Passage:
###

With regard to machine engineering, it is hard to say that one segment has changed as rapidly over the years as the human machine interface (HMI). Born from the humble mechanical levers of the early 19th century to the fully digital computer controls we have today, machines have become more and more complex and the need for fully integrated, user friendly HMI’s has given birth to a wide variety of technologies. From touchscreens, to robotic teach pendants, industrial computers and everything in between, the HMI is an ever advancing product, which has an equally growing number of challenges when it comes to failure prevention.
But as its name suggests being “Human Machine Interface” is a dangerous job. No part of any piece of electronics life cycle is more perilous than any time it interacts with a human. The presence of a human operator presents a bevy of variables that are hard to predict from an engineering standpoint. That is why we have chosen to hone in on some of the specific human related HMI failures we see in the service center and how to prevent them.

###

Material provided:
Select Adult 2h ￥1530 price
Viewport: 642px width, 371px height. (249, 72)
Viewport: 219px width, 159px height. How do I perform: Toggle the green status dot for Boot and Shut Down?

###

Set problem 1:
Do these statements agree with the passage on human machine interfaces? Answer yes or no for each, quoting the deciding words. (a) HMI development started with mechanical levers of the early 19th century. (b) A human operator makes failures easy to predict from an engineering standpoint. (c) Robotic teach pendants are named among HMI technologies.
Set problem 2:
According to the passage on human machine interfaces, when is an electronics life cycle most perilous?
Set problem 3:
Edit the passage on human machine interfaces, everything from "With regard to" down to "to failure prevention.", so that "touchscreens" is replaced with "touch panels".
The listing has no connection to the passage on human machine interfaces.

Full solution 1:
(a) Yes: "Born from the humble mechanical levers of the early 19th century"
(b) No: "The presence of a human operator presents a bevy of variables that are hard to predict from an engineering standpoint."
(c) Yes: "From touchscreens, to robotic teach pendants, industrial computers and everything in between"

Full solution 2:
Any time it interacts with a human.

Full solution 3:
With regard to machine engineering, it is hard to say that one segment has changed as rapidly over the years as the human machine interface (HMI). Born from the humble mechanical levers of the early 19th century to the fully digital computer controls we have today, machines have become more and more complex and the need for fully integrated, user friendly HMI’s has given birth to a wide variety of technologies. From touch panels, to robotic teach pendants, industrial computers and everything in between, the HMI is an ever advancing product, which has an equally growing number of challenges when it comes to failure prevention.